DIGITAL LIBRARY
QUESTION GENERATION FOR TEXTBOOK FLASHCARDS
University of Pennsylvania (UNITED STATES)
About this paper:
Appears in: EDULEARN22 Proceedings
Publication year: 2022
Page: 3412 (abstract only)
ISBN: 978-84-09-42484-9
ISSN: 2340-1117
doi: 10.21125/edulearn.2022.0832
Conference name: 14th International Conference on Education and New Learning Technologies
Dates: 4-6 July, 2022
Location: Palma, Spain
Abstract:
Spaced Repetition is an effective way of reviewing learning materials. In this paper, we present a novel application that lets professors automate the process of creating flashcards by generating questions and answers from textbooks, and lets students study those flashcards using spaced repetition.

We evaluate the software by:
a) having expert annotators evaluate the quality of the flashcards generated using our application against those created by other methods and
b) deploying the application in a college-level computer science classroom.
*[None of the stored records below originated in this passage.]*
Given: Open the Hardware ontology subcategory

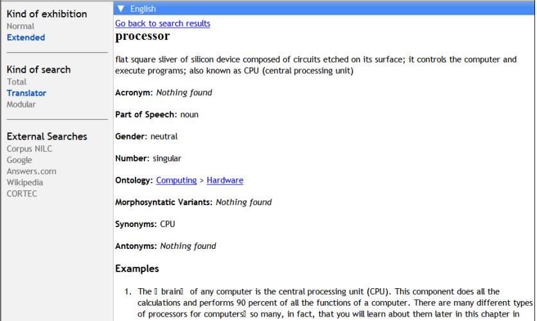Looking at the screenshot, I should coord(225,181).
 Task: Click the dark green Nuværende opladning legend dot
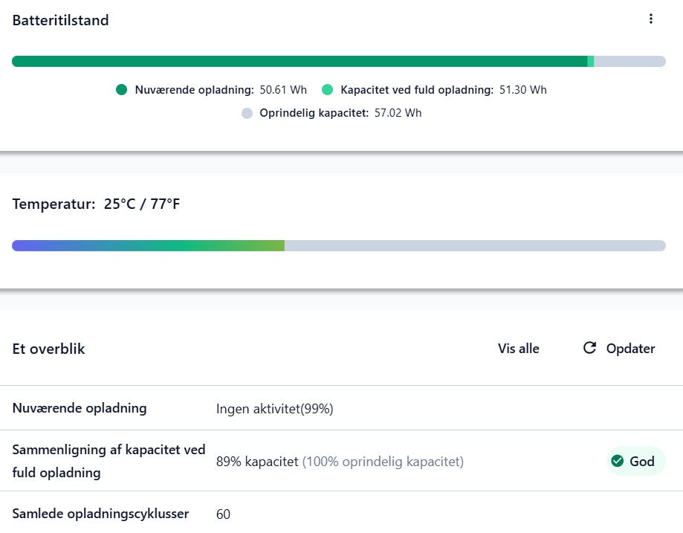coord(122,90)
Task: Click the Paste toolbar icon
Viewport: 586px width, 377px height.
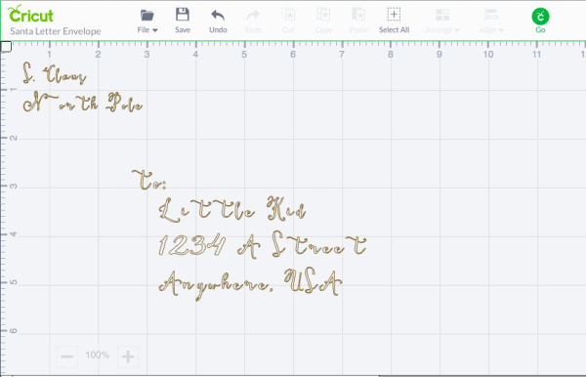Action: 358,15
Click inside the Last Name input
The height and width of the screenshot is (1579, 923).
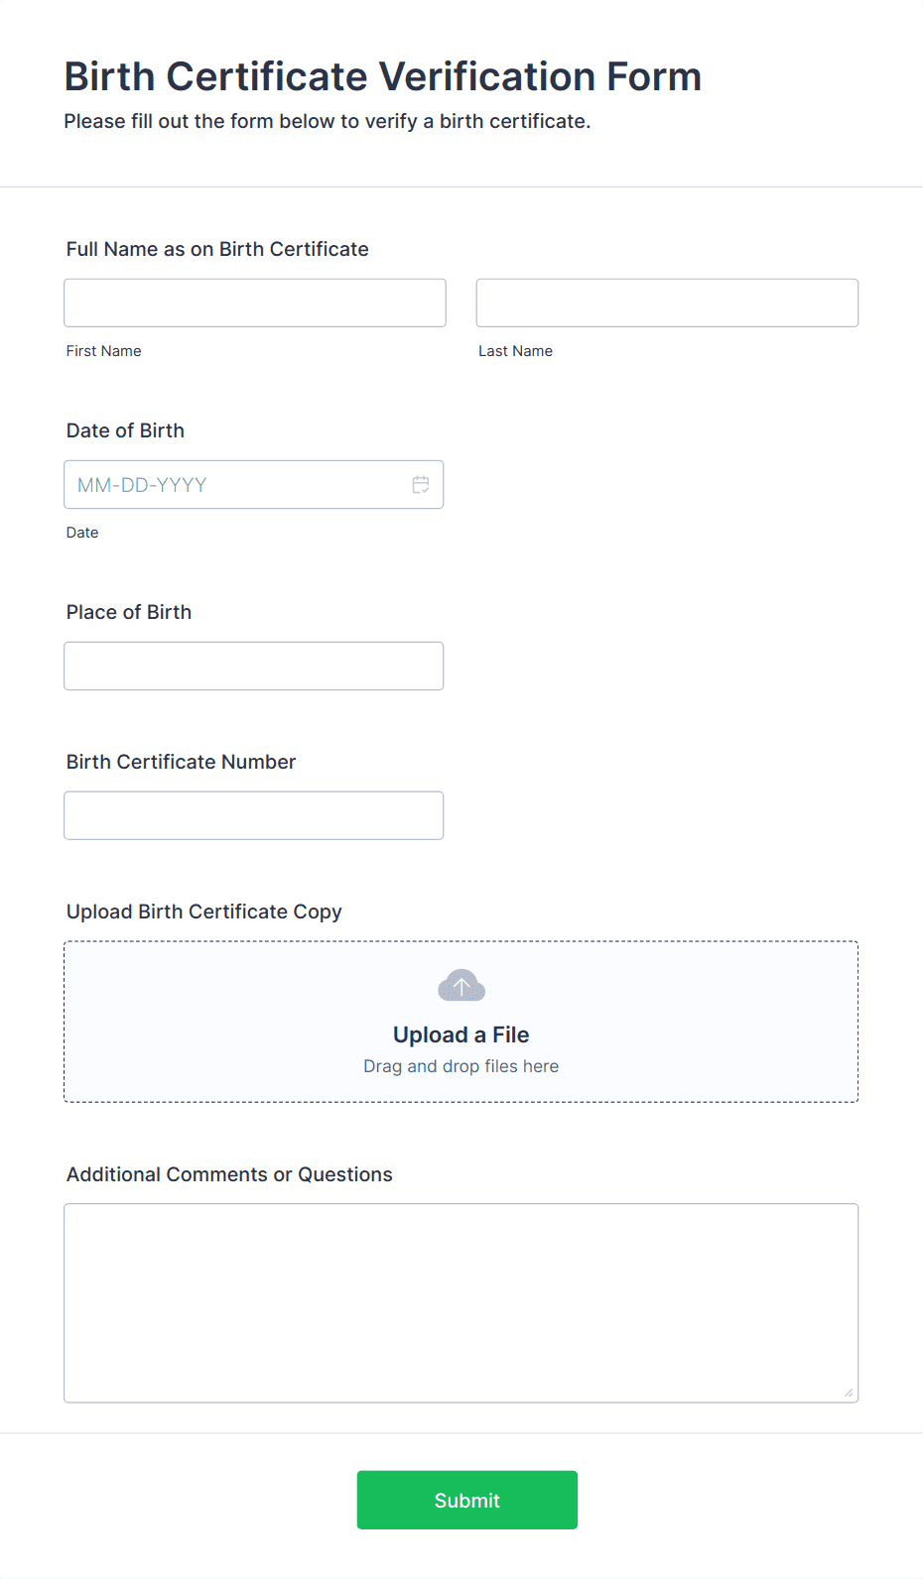[x=666, y=303]
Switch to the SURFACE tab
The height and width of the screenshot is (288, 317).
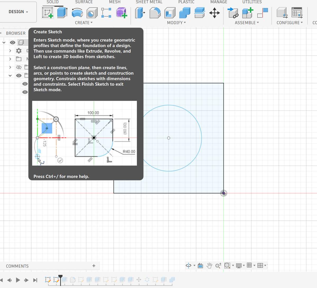point(84,2)
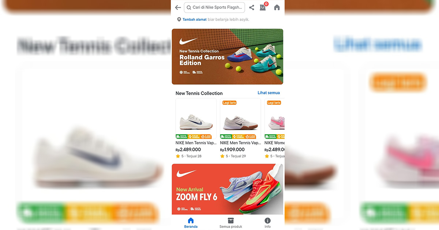
Task: Open the Info tab icon
Action: 268,221

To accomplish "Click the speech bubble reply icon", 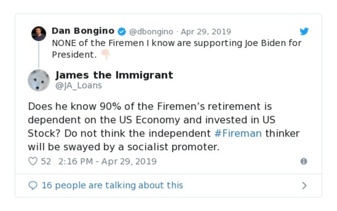I will pos(32,185).
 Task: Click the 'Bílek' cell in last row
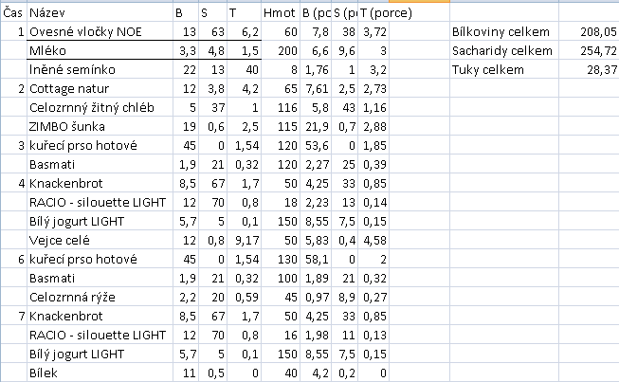click(x=100, y=373)
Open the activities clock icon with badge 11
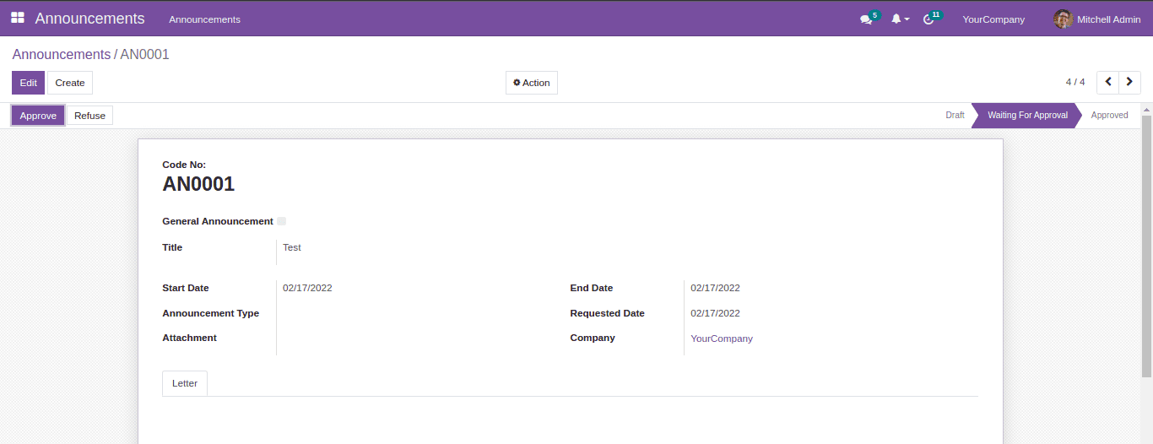The width and height of the screenshot is (1153, 444). pos(928,19)
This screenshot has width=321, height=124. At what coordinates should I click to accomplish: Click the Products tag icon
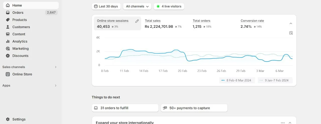[8, 20]
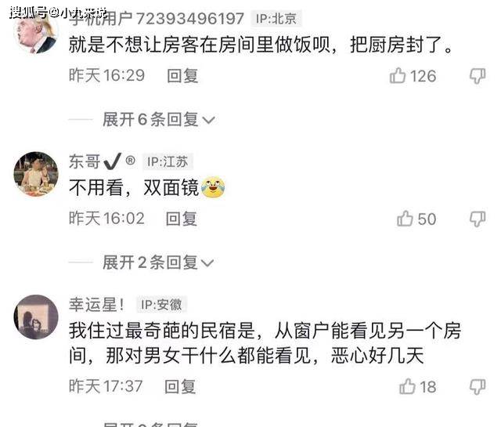Screen dimensions: 501x427
Task: Open the username 东哥 profile link
Action: click(85, 161)
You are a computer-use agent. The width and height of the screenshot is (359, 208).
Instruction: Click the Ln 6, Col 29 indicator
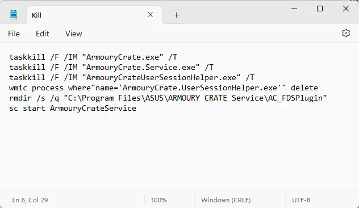[x=30, y=200]
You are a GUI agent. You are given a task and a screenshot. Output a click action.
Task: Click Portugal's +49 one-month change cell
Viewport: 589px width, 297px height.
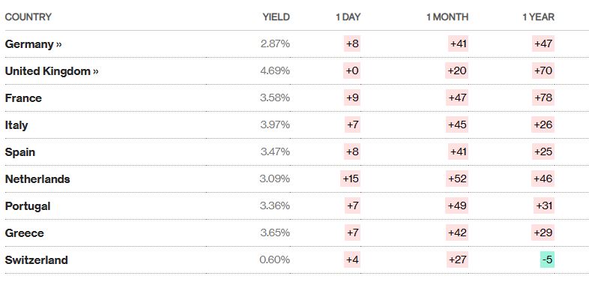457,206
We find that our method generates high quality flashcards, and improves grades by 0.29\sigma. We describe the deployed prototype of the application, which will be demoed at the conference. Finally, we make some observations about the practical aspects of deploying the application in a classroom setting.

Method:
We use a fine-tuned pre-trained language model for our QG task. Our model of choice is a T5-base model (a large, pre-trained language model) fine-tuned on the Stanford Question Answer Dataset (SQuAD) to do three different tasks: answer extraction, question generation, and question answering. To generate questions, we split the input text into chunks of size <512 tokens such that no sentences are split across a chunk boundary and all chunks have a roughly equal number of sentences. We iteratively apply the T5 model to each chunk to extract answer-like spans of text (one per sentence) and generate questions that would be likely to have those answers. If the model does not identify an answer-like span for a given sentence, the sentence is skipped and no question is asked. To get the final list of questions, we concatenate all of the generated question lists from each chunk together.

Experiments:
We conducted three experiments. In the first one, we generated 675 questions from summaries of a computer science college course. The summaries were written by three human annotators (teaching assistants). Secondly, we compared the performance of our model with a fully automated pipeline in which we automatically generate summaries using a BART-large model which was fine-tuned for summarization on the CNN/DailyMail dataset. Thirdly, we compare with a similar pipeline generating from the raw text without summarization.

Evaluation:
We randomly sampled 100 question-answer pairs from each of the three categories, which were evaluated by three annotators. We present the result of the inter-annotator agreement and question quality. Our results show that generating questions for summaries significantly out-performs generating questions for raw text.

Prototype:
Our tool is designed to to allow a student or an instructor to enter text (in the large text box) by simply copying and pasting. They can click on the "generate cards" button to initiate the model on the back end which will analyze the text and automatically generate flashcards. Instructors have the option of creating a class and assigning different courses for each class. Each course will contain its own set of flashcards which the instructor can make available to the students or even assign them. The output questions are displayed and the corresponding flashcards are created and they can be flipped to see the answer. The user can interact with the questions to edit them or reject them. Instructors can manage their database of previously generated questions and can also manage and add students to the course using a similar interface.
Keywords:
Ed Tech, Assessment, Question Answering, Spaced Repetition, A.I., Natural Language Processing, Deep Learning, Online Learning, Smart Flashcards.